What the exercise asks: From the line that contains "Toggle the lock next to План по умолчанию" to the final line of the entries, return every line exactly and leave out all others.

Provided information:
= = = = =
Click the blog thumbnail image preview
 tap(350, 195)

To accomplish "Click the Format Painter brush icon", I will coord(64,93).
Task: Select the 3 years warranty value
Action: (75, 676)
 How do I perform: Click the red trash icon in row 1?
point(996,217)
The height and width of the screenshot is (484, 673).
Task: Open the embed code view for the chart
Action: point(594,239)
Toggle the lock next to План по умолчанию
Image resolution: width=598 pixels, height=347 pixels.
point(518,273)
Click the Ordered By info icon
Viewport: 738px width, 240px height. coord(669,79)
= = = = =
Output for this exercise:
Toggle the lock next to План по умолчанию
Image resolution: width=598 pixels, height=347 pixels.
point(518,273)
Click the Ordered By info icon
Viewport: 738px width, 240px height. coord(669,79)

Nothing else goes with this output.